Tu jetas ta robe de magistrat aux orties et tu choisis d'être simple écrivain public dans ta ville natale.
Tu t'envolas un matin vers ta céleste demeure.Tu as retrouvé un monde beau, l'espoir et l'amour. Tu as laissé ta dépouille ici-bas et ton âme se meut dans le bonheur, un bonheur inconnu au terrestre séjour.
Gloire à Allah, Omniscient et Omnipotent, suprême volonté dont l'univers, tous les jours, matin et soir, chante la présence, la miséricorde et la grandeur.
Vis maintenant auprès de l'Eternel. Tu viens de naître! Car la vie sur cette terre n'est-elle pas le néant et la vraie mort?
Mais ta vie, si Kadi Moulay Idris, n'a pas été vaine. Elle a eu un sens. Tu doutais de tout et tu n'es pas mort dupe. Tu ne t'es jamais soucié de plaire. Plaire, n'est-ce pas l'art de tromper? La popularité est un signe infaillible de la faiblesse d'esprit et tu n'as jamais eu ce triste métier de suivre la foule et de te fondre dans la multitude. Tu ne savais pas feindre, ni mentir. Tu n'avais ni myrrhe ni encens à offrir aux notables et responsables autoproclamés. Tu ne tolérais pas le confort des certitudes mesquines; tu étais rustique et fier et tu appelais un chat un chat et l'homme un fripon.
Tu ignorais ce grand art qui fait gagner les faveurs des princes. Tu jetas ta robe de magistrat aux orties et tu choisis d'être simple écrivain public dans ta ville natale. Cette ville berbère, doublement millénaire qui t'a vu naître à l'aube de ce siècle et qui a enfanté d'autres grands érudits, ulémas, grammairiens, historiens...Est-ce un hasard si Ibn Khaldoun la visita, s'y fixa et entama ses Prolégomènes?

##########

* _Exercice proposé_
Pouvez-vous recopier mot pour mot, dans l'hommage à si Kadi Moulay Idris, le passage qui va de « Gloire à Allah, Omniscient » jusqu'à « l'homme un fripon. » ?

* _Contenu des données_
##########

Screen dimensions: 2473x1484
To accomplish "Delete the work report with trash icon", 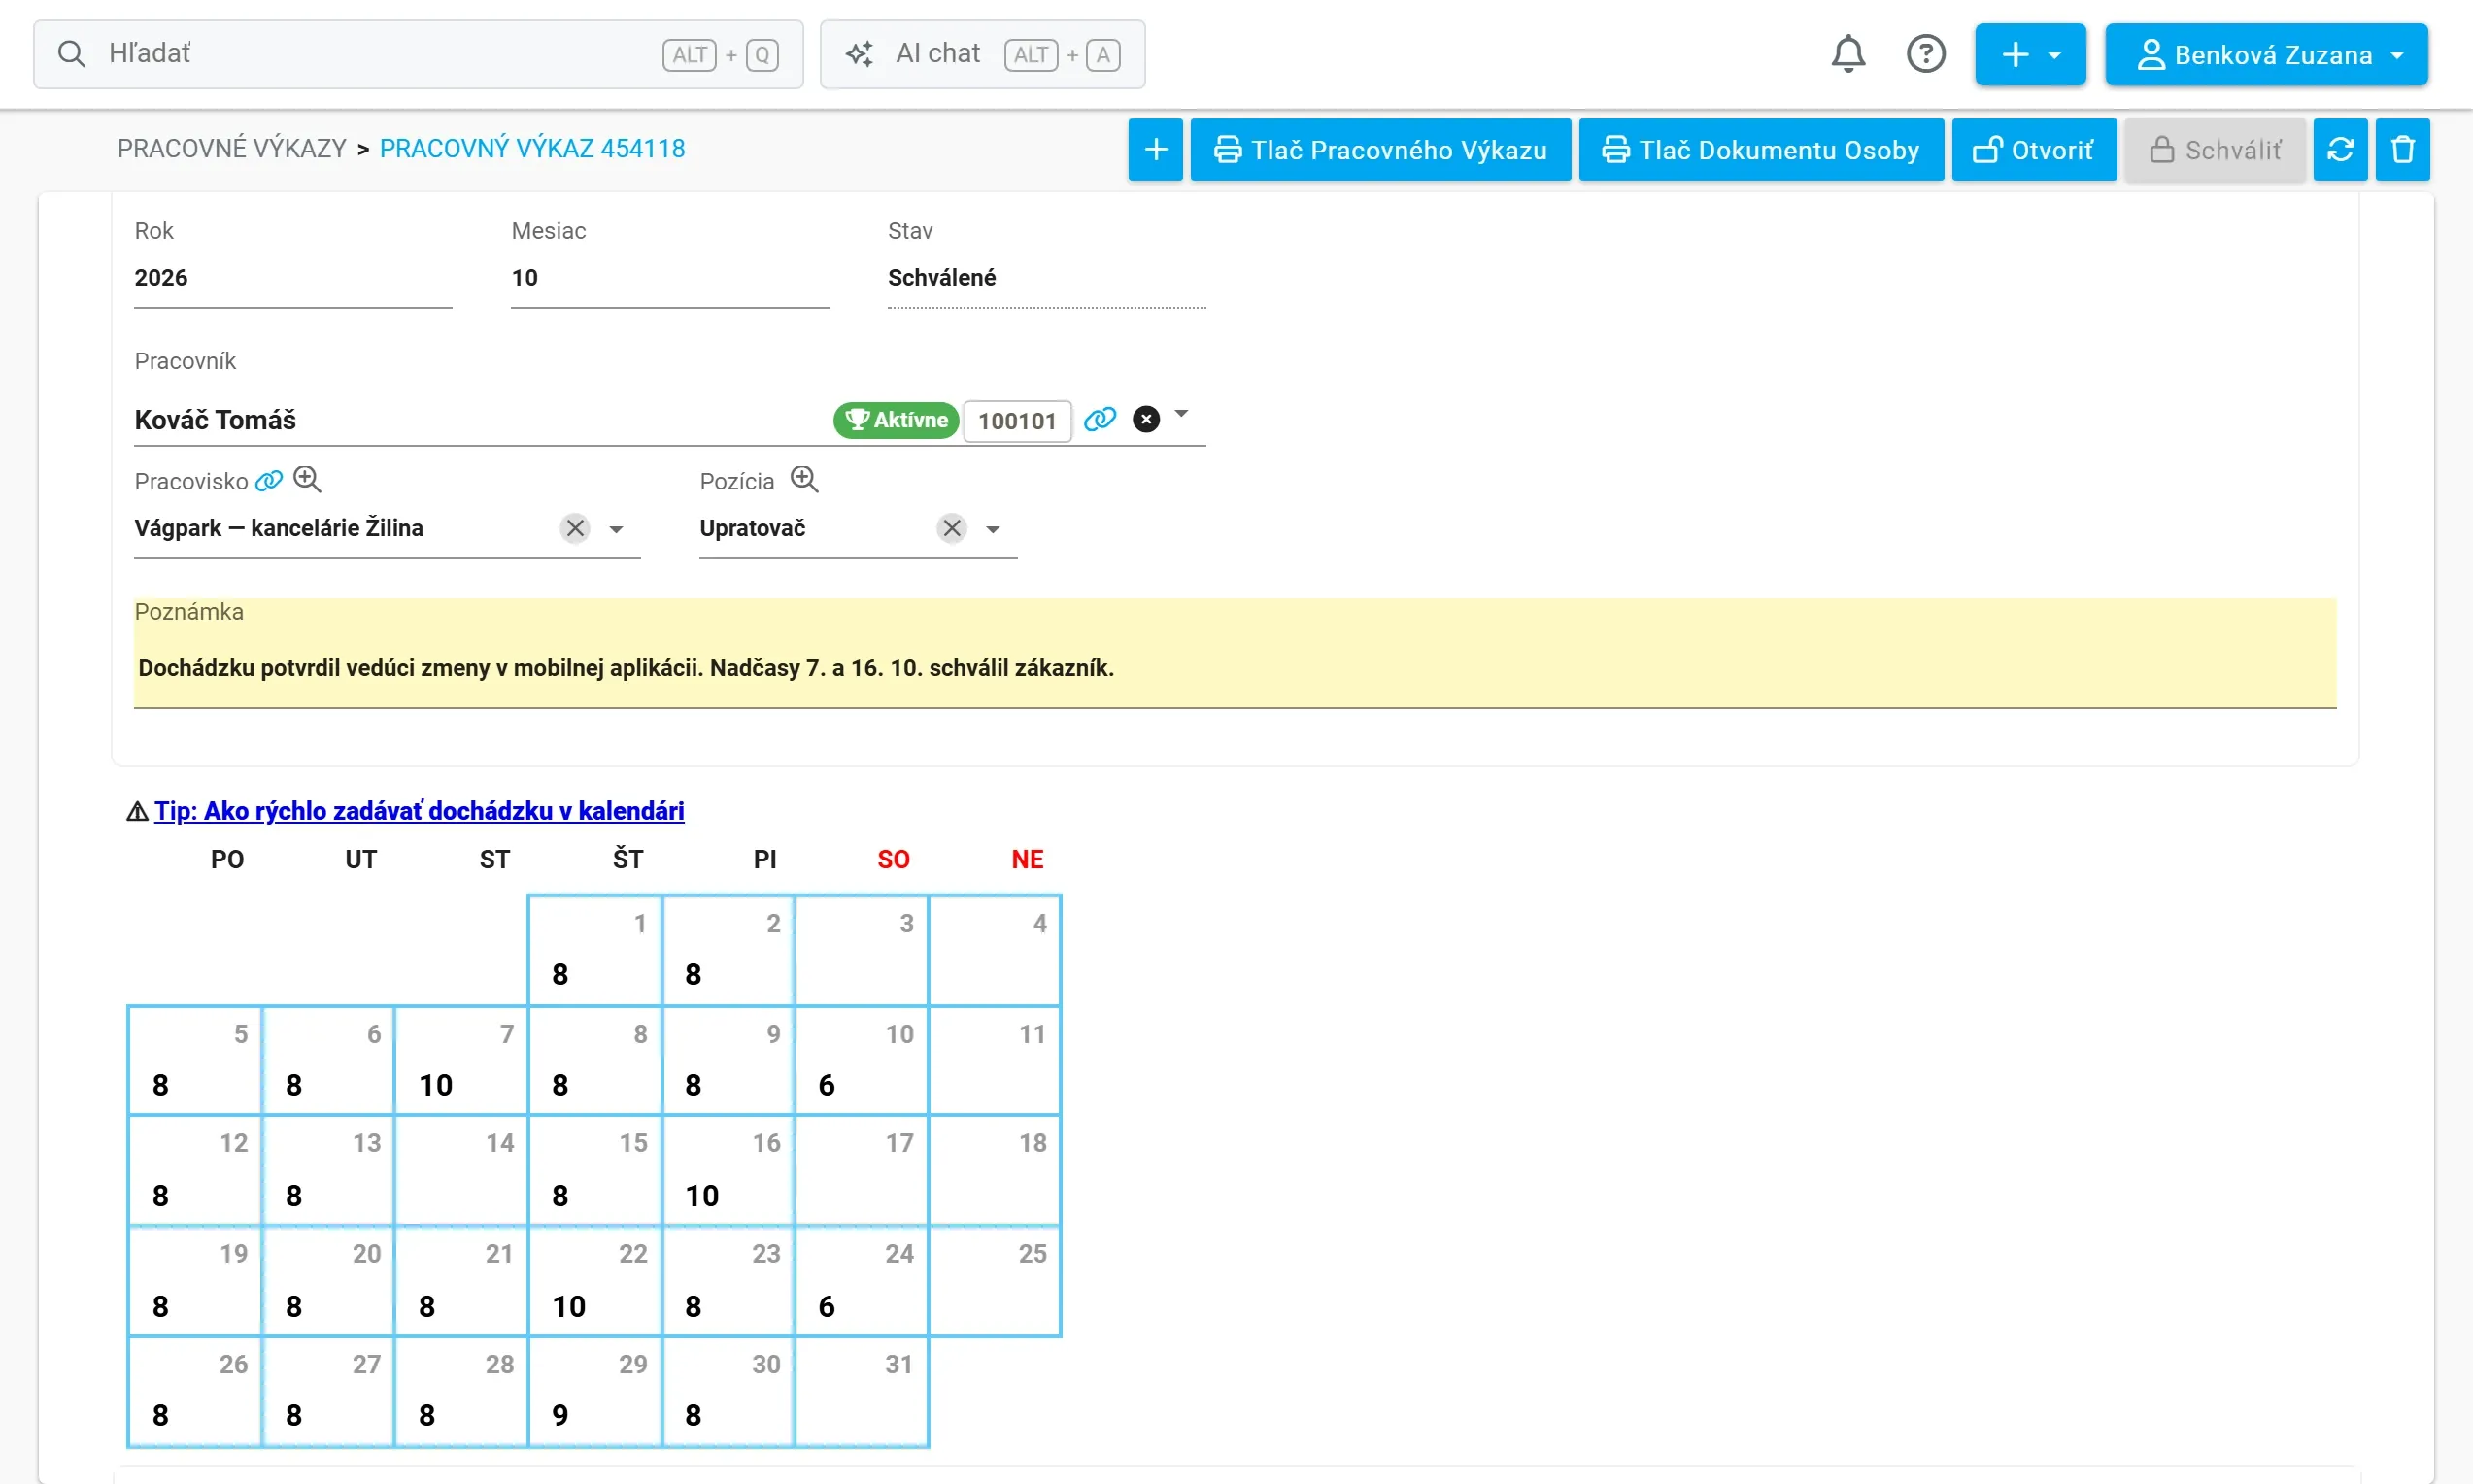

##########

* _Réponse_
Gloire à Allah, Omniscient et Omnipotent, suprême volonté dont l'univers, tous les jours, matin et soir, chante la présence, la miséricorde et la grandeur.
Vis maintenant auprès de l'Eternel. Tu viens de naître! Car la vie sur cette terre n'est-elle pas le néant et la vraie mort?
Mais ta vie, si Kadi Moulay Idris, n'a pas été vaine. Elle a eu un sens. Tu doutais de tout et tu n'es pas mort dupe. Tu ne t'es jamais soucié de plaire. Plaire, n'est-ce pas l'art de tromper? La popularité est un signe infaillible de la faiblesse d'esprit et tu n'as jamais eu ce triste métier de suivre la foule et de te fondre dans la multitude. Tu ne savais pas feindre, ni mentir. Tu n'avais ni myrrhe ni encens à offrir aux notables et responsables autoproclamés. Tu ne tolérais pas le confort des certitudes mesquines; tu étais rustique et fier et tu appelais un chat un chat et l'homme un fripon.